-- THE TASK --
Return everything from "Lately I find" down to "the first time." in the post about slacking off during clerkship, copied word for word.

I'm feeling like a slacker.
Funny words from a person who rarely has time to eat and sleep, but it's true.
I've had so little homework to do during clerkship, and I've taken advantage of that fact. Around me, friends are studying for the final, writing their pharmacology exam, prepping for their in-class peer review (I did mine first, so nothing to prep since January) and just generally being more proactive than I am. I'm the girl who makes everyone feel better about themselves when they THINK they've been slacking and then find out I've done even less.
The truth is, I've always been this way. I'm a procrastinator, through and through. Give me extra time for a task and I will fill it with something entirely unrelated. Last minute is my style... mix in a little perfectionist for a fairly uncomfortable combo. That's just who I am.
Lately I find myself filling my extra time with daydreaming. This is new for me. I've never been much of a dreamer. In my mind, I am imagining life after the MEP. I am arranging furniture in our new apartment, exploring our new-old city, reconnecting with friends, catching up with my Ontario friends on facebook... I think it's funny that I'm spending so much time daydreaming and fantasizing about doing normal every day things. I'm so ready to fall in love with Winnipeg again... maybe for the first time.

-- DATA SECTION --
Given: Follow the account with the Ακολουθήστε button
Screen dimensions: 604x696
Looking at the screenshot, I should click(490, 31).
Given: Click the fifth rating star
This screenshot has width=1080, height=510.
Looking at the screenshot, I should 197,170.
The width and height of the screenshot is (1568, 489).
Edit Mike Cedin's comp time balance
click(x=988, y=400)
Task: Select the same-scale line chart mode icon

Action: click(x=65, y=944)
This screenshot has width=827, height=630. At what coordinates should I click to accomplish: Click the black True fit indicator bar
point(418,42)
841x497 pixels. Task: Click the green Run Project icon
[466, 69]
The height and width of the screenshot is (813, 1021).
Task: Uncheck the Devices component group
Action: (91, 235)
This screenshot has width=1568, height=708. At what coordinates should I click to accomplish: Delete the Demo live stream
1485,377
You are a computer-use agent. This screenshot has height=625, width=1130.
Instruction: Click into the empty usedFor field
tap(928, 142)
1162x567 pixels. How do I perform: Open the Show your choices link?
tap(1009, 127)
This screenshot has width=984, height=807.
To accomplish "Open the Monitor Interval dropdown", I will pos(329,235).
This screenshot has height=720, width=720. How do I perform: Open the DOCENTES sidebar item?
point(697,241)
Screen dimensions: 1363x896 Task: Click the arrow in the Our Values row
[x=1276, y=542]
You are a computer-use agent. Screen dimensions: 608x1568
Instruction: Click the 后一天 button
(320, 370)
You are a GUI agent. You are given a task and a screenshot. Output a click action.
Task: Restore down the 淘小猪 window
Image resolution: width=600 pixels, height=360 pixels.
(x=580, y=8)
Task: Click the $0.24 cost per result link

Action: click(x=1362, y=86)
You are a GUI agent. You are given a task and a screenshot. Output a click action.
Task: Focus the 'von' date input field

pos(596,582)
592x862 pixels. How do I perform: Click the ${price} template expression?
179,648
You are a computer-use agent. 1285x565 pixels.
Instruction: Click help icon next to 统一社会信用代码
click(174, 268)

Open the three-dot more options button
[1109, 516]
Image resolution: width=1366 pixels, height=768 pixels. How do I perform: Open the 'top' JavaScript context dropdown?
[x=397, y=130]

-- TASK SOLUTION --
Lately I find myself filling my extra time with daydreaming. This is new for me. I've never been much of a dreamer. In my mind, I am imagining life after the MEP. I am arranging furniture in our new apartment, exploring our new-old city, reconnecting with friends, catching up with my Ontario friends on facebook... I think it's funny that I'm spending so much time daydreaming and fantasizing about doing normal every day things. I'm so ready to fall in love with Winnipeg again... maybe for the first time.